Untuk beberapa saat hujan mulai mereda. Ini cukup untuk membuatku kabur dari kecanggungan antara aku dan Ezar.
"Lo mau balik sekarang?" Ezar bertanya, saat aku mulai menata ulang isi tasku yang sempat berserakan.
"Menurut lo?" Aku mulai mengenakan kembali sepatuku, "...terimakasih buat hari ini," lanjutku.
"Gue anter." Kini Ezar sudah tiba di belakangku.
"Nggak usah, nanti gue pesen taksi."
"Hape lo kan mati."
"Ya gue tinggal nunggu taksi lewat di pinggir jalan, kan beres."
"Lo pikir gue bakal biarin lo gitu aja?"
"Gue cowok, bukan cewek!! Lo juga kan tahu kalau lo bakal kalah kalau berantem lawan gue?"
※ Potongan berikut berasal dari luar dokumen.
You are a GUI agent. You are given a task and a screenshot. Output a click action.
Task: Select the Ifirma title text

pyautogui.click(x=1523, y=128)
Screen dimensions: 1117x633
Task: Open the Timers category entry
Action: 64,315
Setelah selesai, aku lantas berlari meninggalkan rumah Ezar, sebelum anak gila itu benar-benar melaksanakan niatnya untuk mengantarku.
"WOYY!!" Ezar berteriak.
"JANGAN BERANI-BERANI NGIKUTIN GUE!"
"PAYUNG LO KETINGGALAN!!"
"OH, IYA LUPAA!!!" Aku pun menangkap payung yang Ezar lempar dari dalam gerbang rumahnya. "MAKASIIIHH!!" Aku lantas kembali meneruskan langkah kaki ini yang terlampau cepat.
Tepat setelah sampai di tepi jalan. Taksi terakhir lewat. Aku melambai-lambai untuk menghentikannya. Syukurlah.. karena hari ini aku masih diberikan kesempatan untuk kembali ke tempat yang sama dengannya.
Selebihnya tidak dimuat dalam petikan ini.